*Source passage:*
....................

Marinated Lemon Dill Carrot Salad (Printable version)

Crisp carrots marinated in zesty lemon and fresh dill for a bright, refreshing side dish perfect for warm weather meals.

# Ingredient list:

→ Vegetables

01 - 4 large carrots, peeled and julienned or thinly sliced
02 - 2 scallions, thinly sliced

→ Marinade

03 - 3 tablespoons fresh lemon juice
04 - 2 tablespoons extra-virgin olive oil
05 - 1 teaspoon honey or maple syrup
06 - 1 clove garlic, minced
07 - 2 tablespoons fresh dill, finely chopped
08 - 1 teaspoon Dijon mustard
09 - ½ teaspoon salt
10 - ¼ teaspoon freshly ground black pepper

# Directions:

01 - In a large mixing bowl, whisk together lemon juice, olive oil, honey (or maple syrup), garlic, dill, Dijon mustard, salt, and pepper until well combined.
02 - Add the julienned carrots and scallions to the bowl with the prepared marinade.
03 - Toss everything thoroughly to ensure the carrots are evenly coated in the marinade.
04 - Cover the bowl and refrigerate for at least 1 hour to allow flavors to meld, tossing once or twice during the marinating time.
05 - Taste and adjust seasoning if necessary before serving. Serve chilled or at room temperature, garnished with additional fresh dill if desired.

....................

*Goal:*
Retype the carrot salad recipe above word for word, from the title through the last direction.

*Given material:*
....................

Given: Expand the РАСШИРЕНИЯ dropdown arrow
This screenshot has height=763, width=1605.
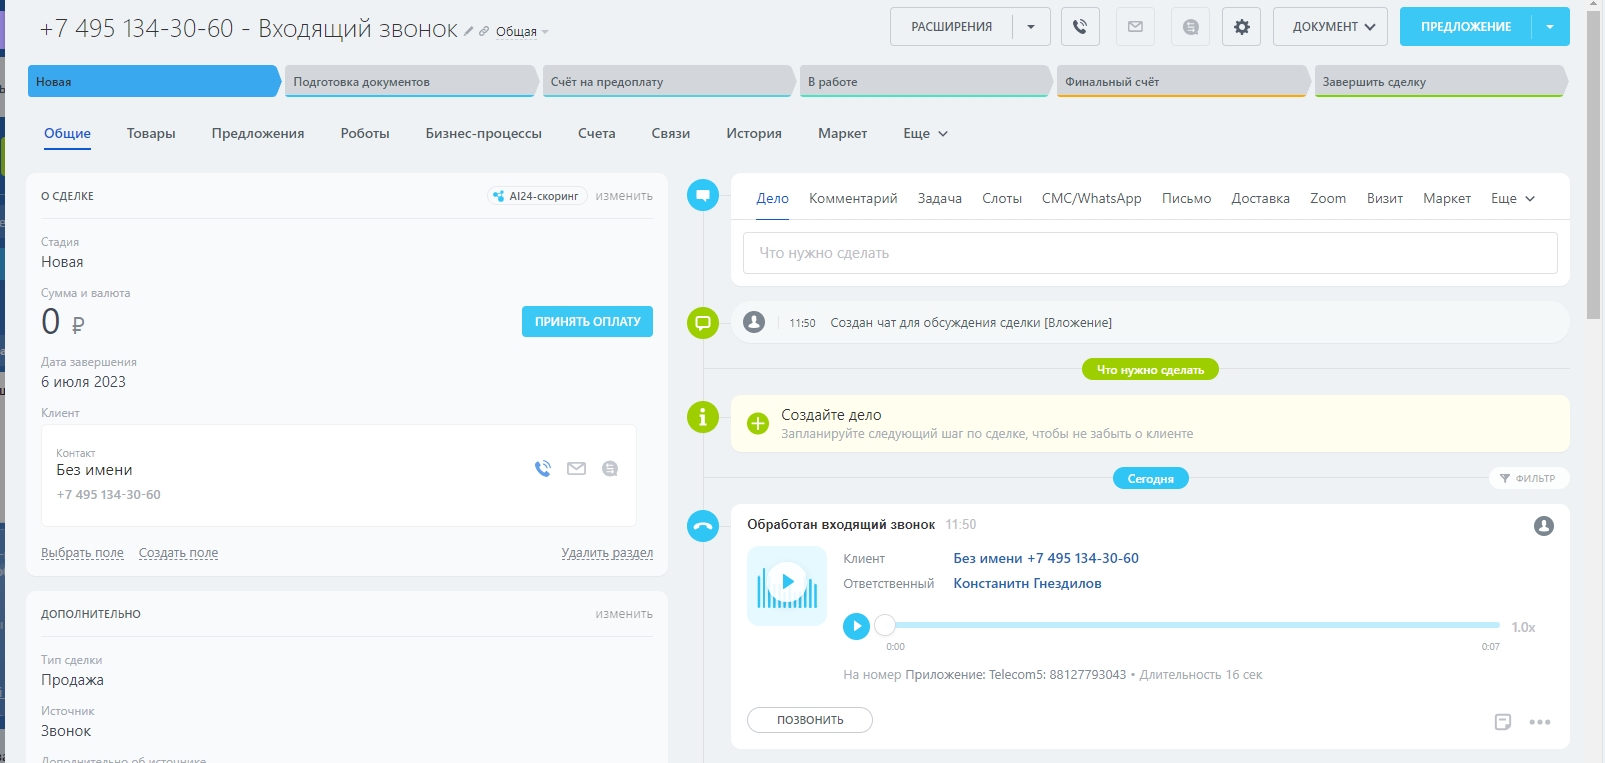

....................

*Answer for this exercise:*
Marinated Lemon Dill Carrot Salad (Printable version)

Crisp carrots marinated in zesty lemon and fresh dill for a bright, refreshing side dish perfect for warm weather meals.

# Ingredient list:

→ Vegetables

01 - 4 large carrots, peeled and julienned or thinly sliced
02 - 2 scallions, thinly sliced

→ Marinade

03 - 3 tablespoons fresh lemon juice
04 - 2 tablespoons extra-virgin olive oil
05 - 1 teaspoon honey or maple syrup
06 - 1 clove garlic, minced
07 - 2 tablespoons fresh dill, finely chopped
08 - 1 teaspoon Dijon mustard
09 - ½ teaspoon salt
10 - ¼ teaspoon freshly ground black pepper

# Directions:

01 - In a large mixing bowl, whisk together lemon juice, olive oil, honey (or maple syrup), garlic, dill, Dijon mustard, salt, and pepper until well combined.
02 - Add the julienned carrots and scallions to the bowl with the prepared marinade.
03 - Toss everything thoroughly to ensure the carrots are evenly coated in the marinade.
04 - Cover the bowl and refrigerate for at least 1 hour to allow flavors to meld, tossing once or twice during the marinating time.
05 - Taste and adjust seasoning if necessary before serving. Serve chilled or at room temperature, garnished with additional fresh dill if desired.